Live from Super Bowl XLIX: University of Phoenix Stadium Control Room Team Ready to Super Bowl Fans

The University of Phoenix hosted a Super Bowl only five years ago but fans in the stadium who might have attended that game will find a newly revamped scoreboard experience courtesy of a new control room and a new Daktronics scoreboard that has 4.8 million pixels and allowed the previous large board to move to the other side of the stadium. “It has 10 times the pixels of the old board,” says Shane Gavin, University of Phoenix Stadium, event and systems engineer.

Shane Gavin inside the University of Phoenix stadium control room's machine room, featuring a wealth of Evertz equipment.

Shane Gavin inside the University of Phoenix stadium control room’s machine room, featuring a wealth of Evertz equipment.

Gavin says that while Big Screen Productions will produce the in-venue Super Bowl audio and video experience the stadium’s production team will be manning the positions.

“We have the most experienced production team in the league, by far,” he says. “Our camera guys will be here, our audio mixer will do a submix of all playout sources, and our TD is switching the show.”

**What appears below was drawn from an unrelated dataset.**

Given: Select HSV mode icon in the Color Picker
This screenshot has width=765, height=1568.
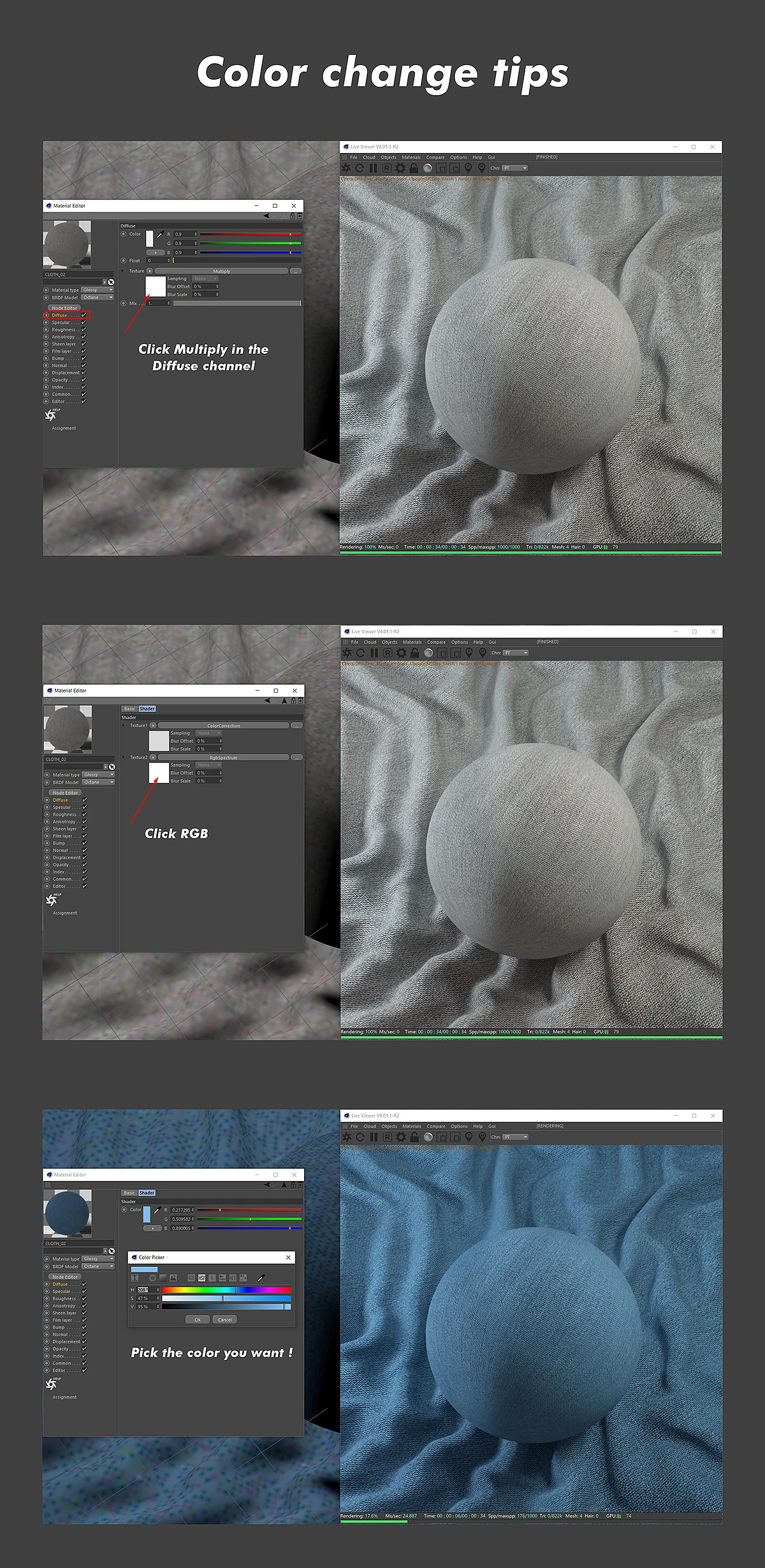Looking at the screenshot, I should pos(201,1278).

The Super Bowl production will feature 13 cameras, two more than are used for Arizona Cardinal games. The two cameras will be used for shooting the on-air talent while Sony HDC-2570 cameras and Sony F55 cameras will be used for the game coverage.

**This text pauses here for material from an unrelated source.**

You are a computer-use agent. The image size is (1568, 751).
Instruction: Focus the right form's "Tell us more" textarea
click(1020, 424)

“The Sony 2570 cameras can send 1080p 60fps over triax or run at two-times frame rate at 1080i or 720p to do slow-motion replays simultaneously,” adds Gavin.

Construction of the new control room began on June 25 and involved knocking down walls and adding more racks. Located on press level, the video-control room feeds every videoboard in the venue as well as four billboard roadway signs and two marquee displays on the venue’s exterior. Anchoring the equipment at the core is Evertz EQX router and terminal equipment. The room also features Ross Video’s Acuity switcher, two four-channel XPression graphics servers, and MultiViewer; five Evertz DreamCatcher replay servers; Vista Systems Spyder X20 video processor; DiGiCo SD10 audio console; AJA Video Systems KiPro recorders; Grass Valley K2 Summit media servers; Ikegami monitors; Riedel intercoms; and Adobe Premier editing software.  The Cardinals worked closely with each vendor, as well as with Pro Sound, to select the ideal piece of equipment.